Emoticons Don’t Have Wrinkles, performance, Luna Maurer

Emoji is all we have, Luna Maurer & Roel Wouters

Emoji Hand Gestures, Moniker

Repeat after me, Homage to the human voice, Moniker

Dance Tonite, Dancing in VR, Jonathan Puckey and Moniker

Emoticons Don’t Have Wrinkles, performance, Luna Maurer

Emoji is all we have, Luna Maurer & Roel Wouters

Emoji Hand Gestures, Moniker

Repeat after me, Homage to the human voice, Moniker

Dance Tonite, Dancing in VR, Jonathan Puckey and Moniker

Feb 17 — 21, 2025

interdisciplinary workshops

Tereza Ruller, The Rodina

The Hazard Spaces

Designing a playful experience with critical board games

Games are a reflection of societal values, aspirations, and struggles—making them powerful tools for critical engagement. This workshop provides an opportunity to develop design skills while tackling contemporary issues through playfulness, storytelling, and interaction. Participants will gain hands-on experience in integrating game mechanics, visual communication, and narrativity into an engaging design project in the form of a board game. 

By the end of the workshop, we aim to inspire participants to recognize the potential of game design as an apparatus for activism. We want them to see games not only as entertainment but as powerful tools for discussion, proposing alternatives, and encouraging collective reimagination of the world we live in.

Tereza Ruller (she/her) identifies as a mother, a communication designer, and an educator. In her practice

The Rodina— she investigates the performative and critical approach toward communication design.

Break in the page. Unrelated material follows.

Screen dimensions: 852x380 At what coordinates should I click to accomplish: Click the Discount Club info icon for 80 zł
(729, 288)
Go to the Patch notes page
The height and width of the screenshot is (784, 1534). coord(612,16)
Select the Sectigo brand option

Her transdisciplinary approach emphasizes the power of playfulness, active spectatorship, and relations between human and nonhuman actors. Ruller’s work thrives in the cultural context, weaving together participatory events, spatial installations, virtual environments, and visual identities. 

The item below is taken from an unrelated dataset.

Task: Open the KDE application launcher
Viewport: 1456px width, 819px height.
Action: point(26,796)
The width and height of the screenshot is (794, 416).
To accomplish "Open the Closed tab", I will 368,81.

Engaging with the ecological and social issues of our time, she seeks to foster collective reimagination and to embrace the interdependence that defines our shared world. Tereza Ruller is a professor of Communication Design and Digital Practices at HfG Karlsruhe and Critical Narratives tutor at Design Academy Eindhoven.

Feb 17 — 21, 2025

interdisciplinary workshops

Kaave Pour, 21st Europe

Shaping Societies Through Design

Explore how to better apply design and storytelling to shape strategy, systems, and public conversations.

The way we imagine the future shapes how it unfolds. From the worlds of film, media, and entertainment, we’ve seen how visions of the future can shift expectations and inspire action. Design plays a similar role today — not just creating functional solutions, but visualizing paths forward that feel real, relatable, and within reach.

 

This workshop gives students the opportunity to contribute to this process. By working within the context of a high-speed train, students will create visual narratives that transform broad societal ambitions — like connected infrastructure, collective well-being, and sustainable growth — into clear, actionable ideas. By providing clear parameters for creative exploration, the course encourages deeper thinking, sharper design concepts, and more refined outcomes.

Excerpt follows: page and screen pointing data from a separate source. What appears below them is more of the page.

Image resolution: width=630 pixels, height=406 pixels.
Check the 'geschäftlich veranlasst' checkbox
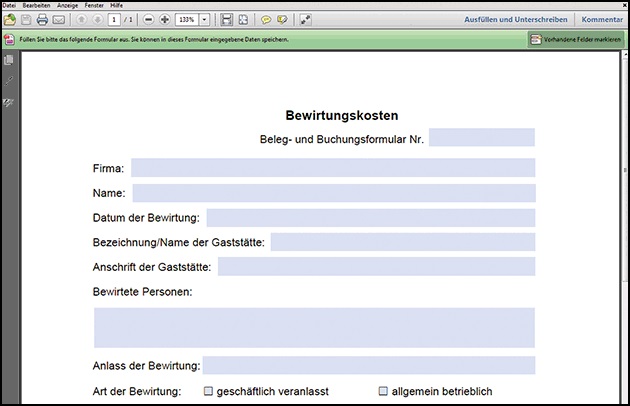[209, 391]
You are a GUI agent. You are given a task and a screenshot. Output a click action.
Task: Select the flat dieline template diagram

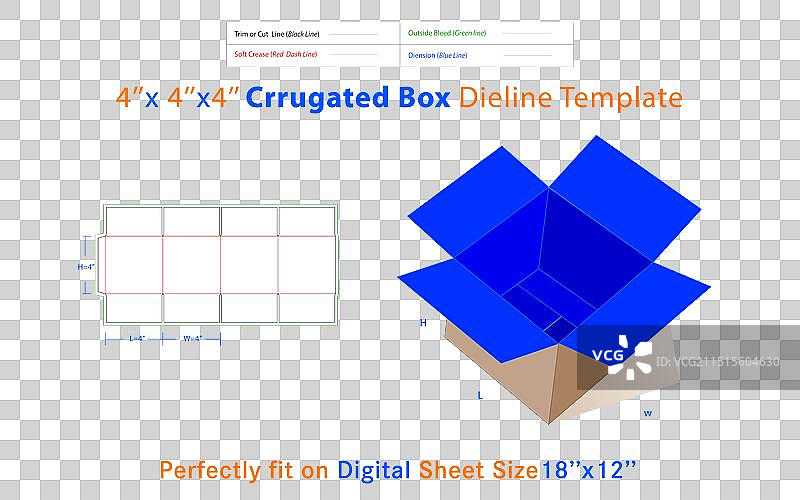pos(220,264)
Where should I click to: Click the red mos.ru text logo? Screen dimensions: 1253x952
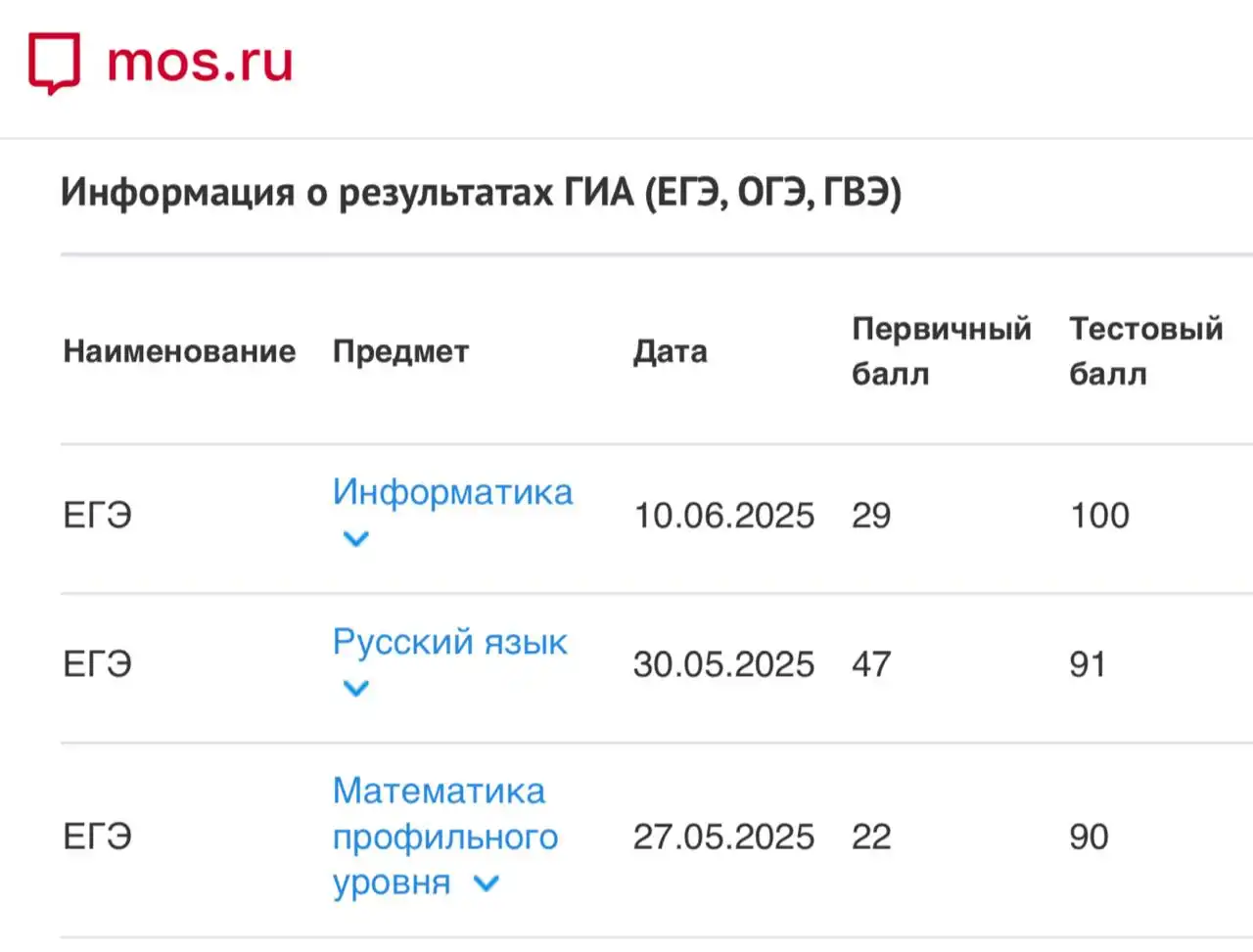pyautogui.click(x=198, y=62)
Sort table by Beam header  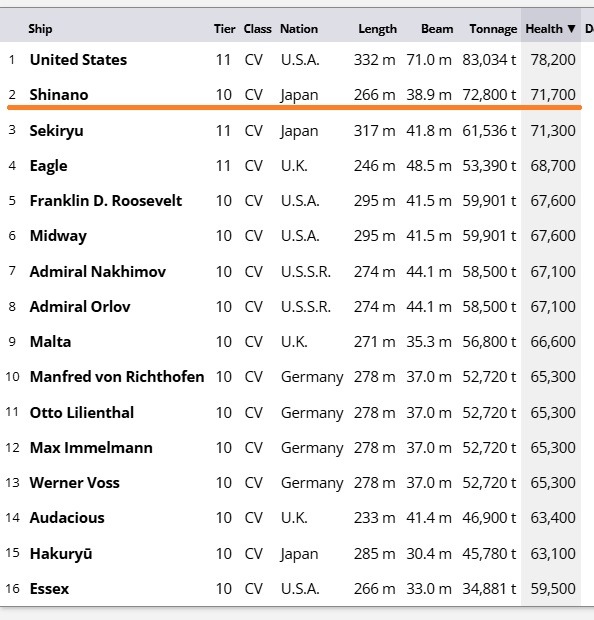(437, 29)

Kaave Pour is a creative entrepreneur and the founder of several ventures focused on reimagining the future through design, policy, and collaboration. Previously, he was the co-founder, CEO, and Creative Director of SPACE10, the acclaimed R&D lab known for its pioneering design explorations in partnership with IKEA, Apple, and MIT.

Kaave also leads Sun-Sun, a venture focused on rethinking the home through thoughtful design and technology. His work spans design, culture, and innovation, with a focus on ideas that create new possibilities for how we live, work, and connect. As Chair of the Danish Design Awards, he advocates for design as a way to create thoughtful, tangible impact on how we live and interact with the world.